_WHAT IS BEING ASKED_
If a line in the records contains the string "will", show that line.

Stored records
▬▬▬▬▬▬▬▬▬▬
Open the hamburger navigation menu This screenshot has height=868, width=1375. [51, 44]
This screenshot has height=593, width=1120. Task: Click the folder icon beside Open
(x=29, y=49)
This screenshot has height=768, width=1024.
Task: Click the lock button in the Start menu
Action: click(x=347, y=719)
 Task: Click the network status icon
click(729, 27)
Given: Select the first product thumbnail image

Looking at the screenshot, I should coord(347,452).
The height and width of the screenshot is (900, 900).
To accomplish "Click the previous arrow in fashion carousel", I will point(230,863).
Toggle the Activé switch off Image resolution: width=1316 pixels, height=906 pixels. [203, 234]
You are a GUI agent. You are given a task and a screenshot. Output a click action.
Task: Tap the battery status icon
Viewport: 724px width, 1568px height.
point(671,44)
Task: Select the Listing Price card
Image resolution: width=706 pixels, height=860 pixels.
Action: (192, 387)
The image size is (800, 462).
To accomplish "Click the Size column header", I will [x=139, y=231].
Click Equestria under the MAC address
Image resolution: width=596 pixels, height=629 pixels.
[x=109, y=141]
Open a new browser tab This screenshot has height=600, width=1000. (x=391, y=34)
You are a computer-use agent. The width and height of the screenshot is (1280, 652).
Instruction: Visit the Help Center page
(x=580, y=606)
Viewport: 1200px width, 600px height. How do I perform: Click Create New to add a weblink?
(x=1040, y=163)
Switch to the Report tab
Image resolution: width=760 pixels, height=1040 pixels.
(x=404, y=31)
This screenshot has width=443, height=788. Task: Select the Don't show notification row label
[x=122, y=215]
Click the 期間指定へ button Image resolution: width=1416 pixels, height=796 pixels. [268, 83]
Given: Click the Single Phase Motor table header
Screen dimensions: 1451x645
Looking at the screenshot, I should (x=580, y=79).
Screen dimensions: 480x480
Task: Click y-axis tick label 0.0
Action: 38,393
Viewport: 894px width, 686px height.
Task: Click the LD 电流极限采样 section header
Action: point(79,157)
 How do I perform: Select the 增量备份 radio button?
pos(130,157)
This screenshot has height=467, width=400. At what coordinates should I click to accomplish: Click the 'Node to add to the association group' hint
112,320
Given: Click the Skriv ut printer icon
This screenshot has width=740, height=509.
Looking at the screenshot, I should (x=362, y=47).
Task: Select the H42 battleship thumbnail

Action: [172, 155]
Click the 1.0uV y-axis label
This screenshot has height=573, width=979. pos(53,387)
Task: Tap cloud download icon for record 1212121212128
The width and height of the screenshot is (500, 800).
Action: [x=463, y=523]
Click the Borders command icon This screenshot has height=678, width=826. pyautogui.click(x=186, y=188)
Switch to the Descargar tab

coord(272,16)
▬▬▬▬▬▬▬▬▬▬
_EXERCISE SOLUTION_
To accomplish "Click the previous arrow in fashion carousel", I will point(230,863).
To accomplish "Click the Size column header", I will [x=139, y=231].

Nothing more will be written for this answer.